ASSIGNMENT: Beginning with the line that holds "You are a computer-use" and ending with the last line below, repeat each line exactly, leaving any pictures out.

[Recorded data]
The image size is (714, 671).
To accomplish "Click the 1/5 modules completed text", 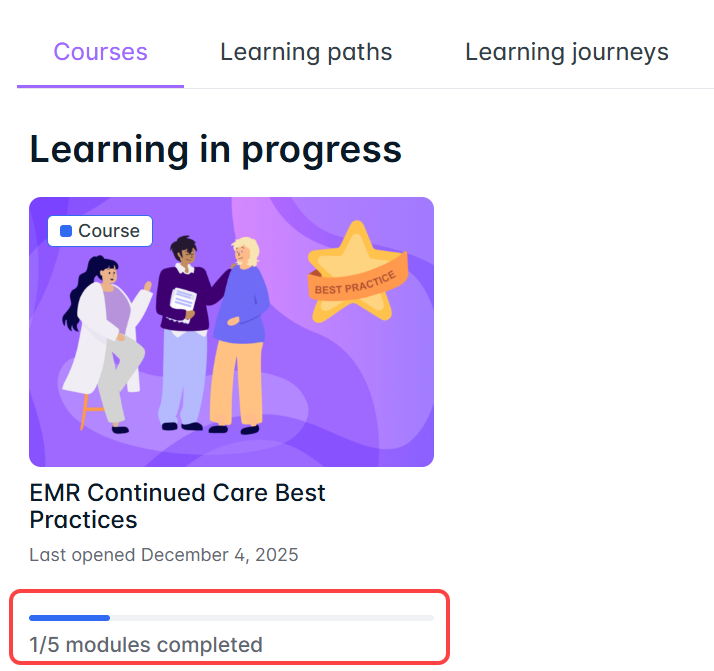I will click(x=146, y=645).
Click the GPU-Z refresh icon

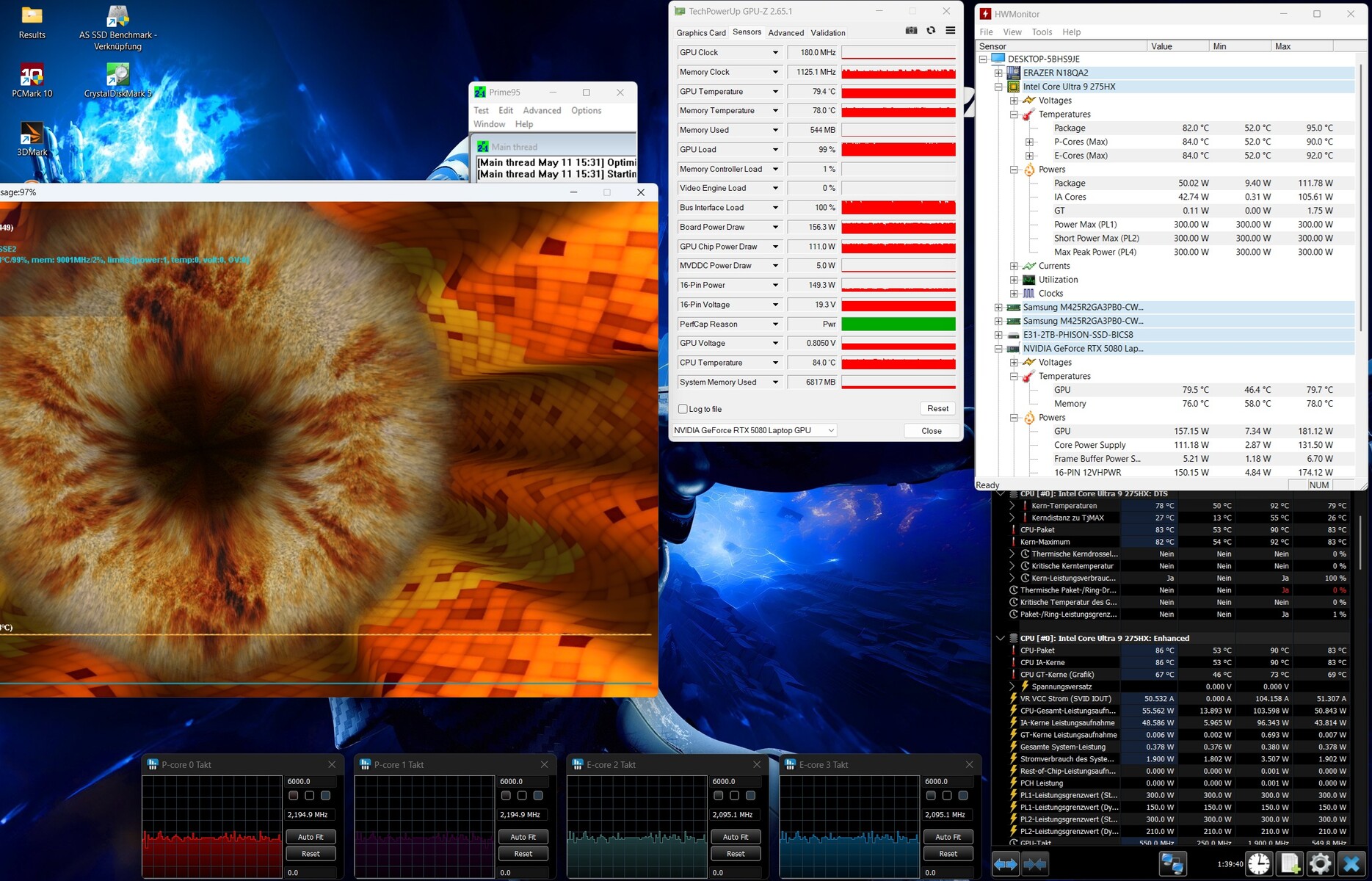pos(931,31)
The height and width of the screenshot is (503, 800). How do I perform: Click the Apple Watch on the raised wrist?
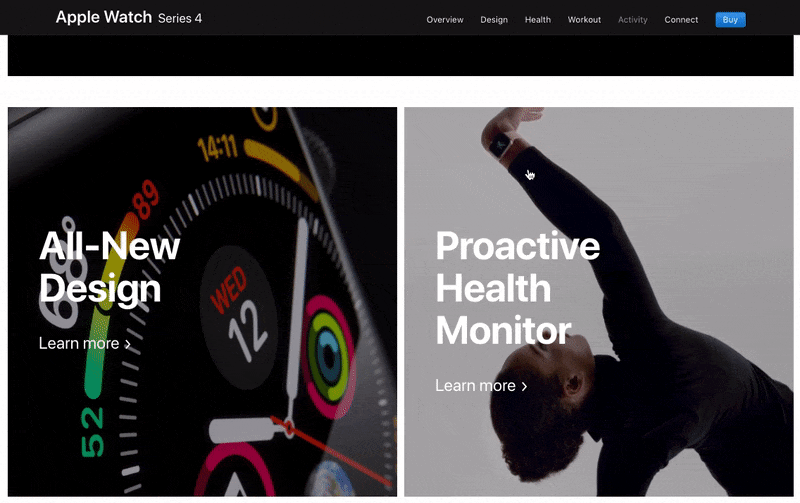tap(501, 145)
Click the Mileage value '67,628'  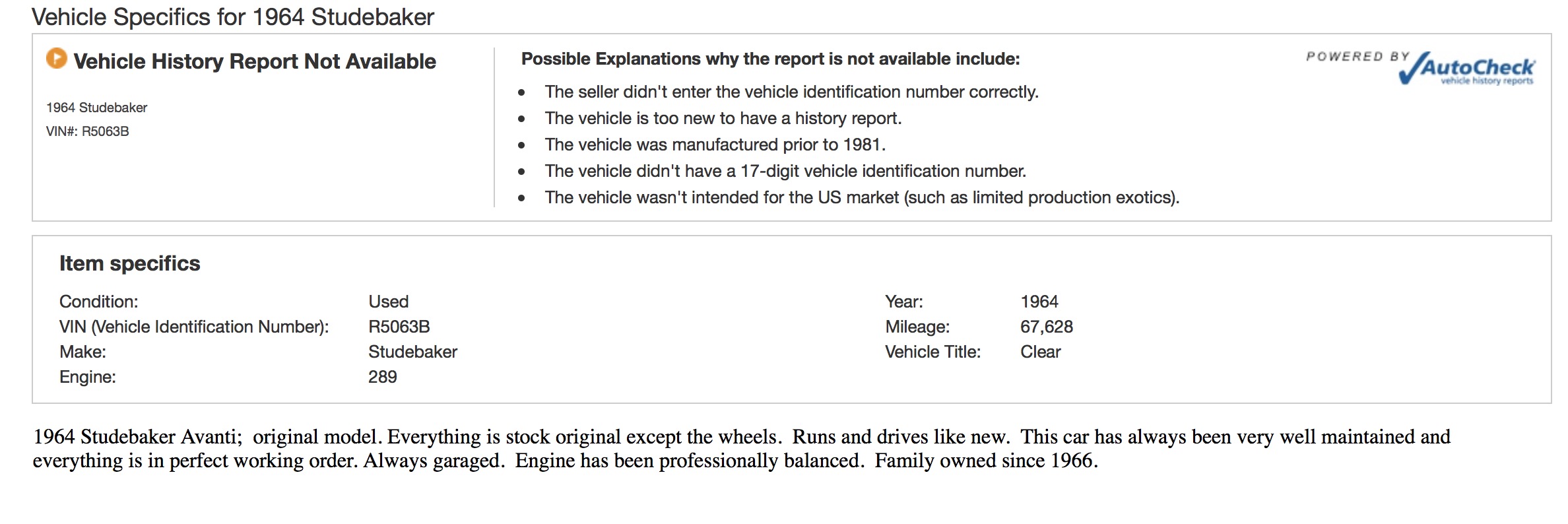click(1046, 327)
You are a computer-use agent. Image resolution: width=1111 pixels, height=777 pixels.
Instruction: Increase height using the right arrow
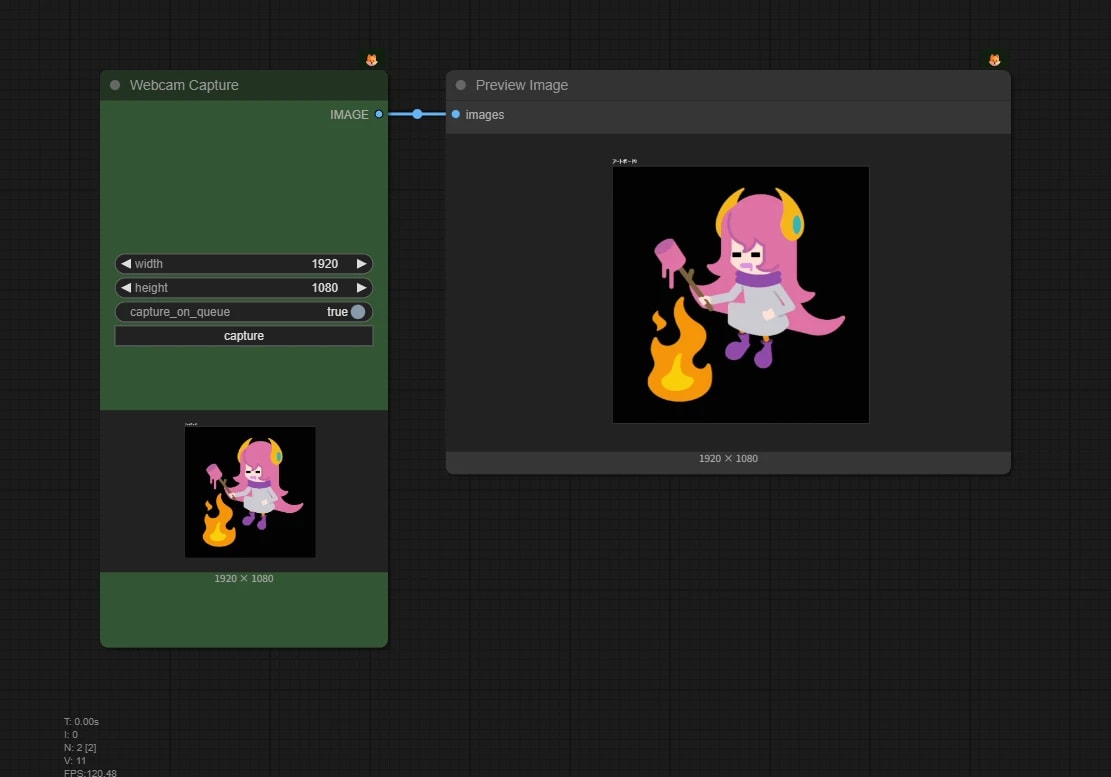361,288
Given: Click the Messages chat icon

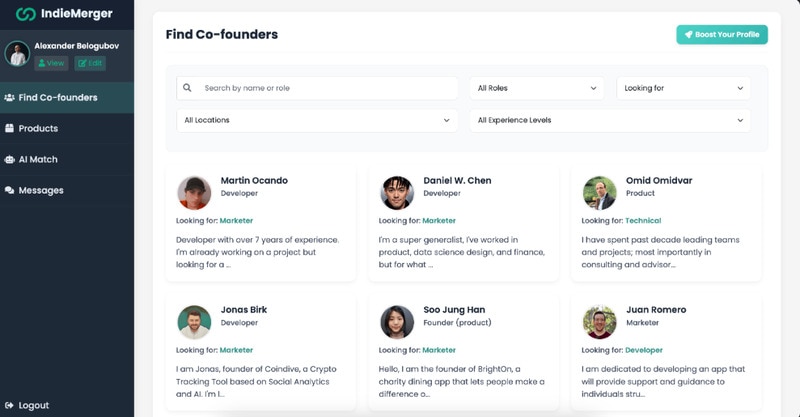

ANSWER TO THIS TASK:
You are a computer-use agent. Image resolution: width=1111 pixels, height=777 pixels.
Instruction: Increase height using the right arrow
361,288
Given: Click the Messages chat icon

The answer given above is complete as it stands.